Ahmad, a Syrian Palestinian in Jordan, has experienced being seen as a ‘refugee’ twice in his young life. Before the war broke out, he and his family had been living in Syria for decades since the 1948 Palestinian exodus. When the situation became too dangerous in 2013, Ahmad fled to Jordan.
A new beginning
At 26 he was forced to start all over again in a new country. He knew he needed to build up his network again in order to find work and connect with people, so he started volunteering and attending local events in his new community.
Through these events Ahmad was informed about the SPARK Internship Programme. “I decided to try my luck”, he said. He was offered several options but chose an internship at the ITTIHAD Insulating Glass Company. At first he assisted in the warehouse, shipping out the treated glass panels to various clients across the Middle East. Despite being younger than many of the workers, he picked up many management skills.
Intern to employee
Within months, Alaa, the HR Supervisor at ITTIHAD, noticed that Ahmad possessed certain promising qualities that the company could use. After his internship, Alaa offered Ahmad a full-time position within the management team.
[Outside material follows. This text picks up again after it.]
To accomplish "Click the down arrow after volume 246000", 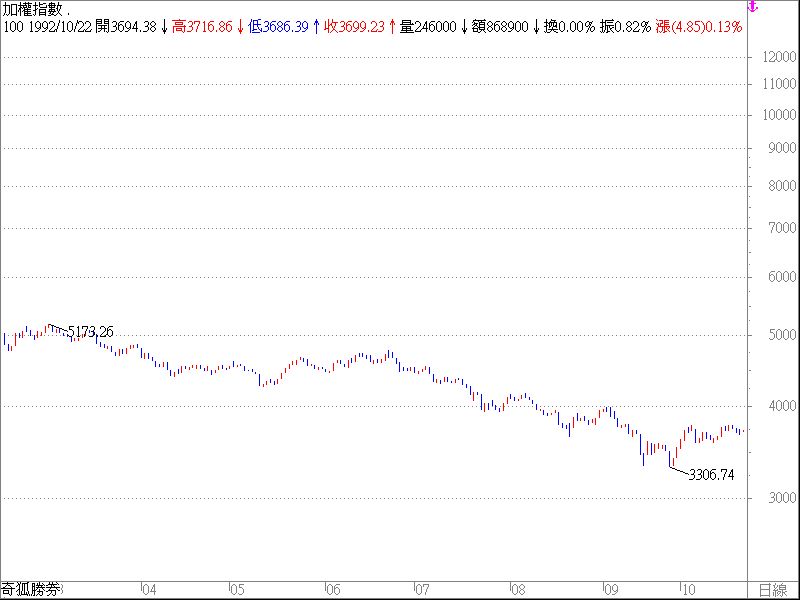I will 464,27.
Ahmad explained that the first 4 months in his job were challenging; being younger than the other members of staff meant it was sometimes difficult to be seen as an manager. However, he says: “the experience helped me on a personal level, as well as professional. I learned how to communicate, to be confident, it helped me to integrate with the community outside work and learn about this culture, which is a little bit different than in Syria.”
No longer a newcomer
Ahmad has faced many struggles but he’s proven that despite the burdens of nationality, given an opportunity, young people like him can excel in their work, become financially independent and contribute to their host communities immensely. “I advise anyone coming from an area with conflict to start their lives over, to start in the right way by trying to integrate in the society, by learning the language, get involved in volunteering or work. Then you’ll be able to continue your life in the best way.”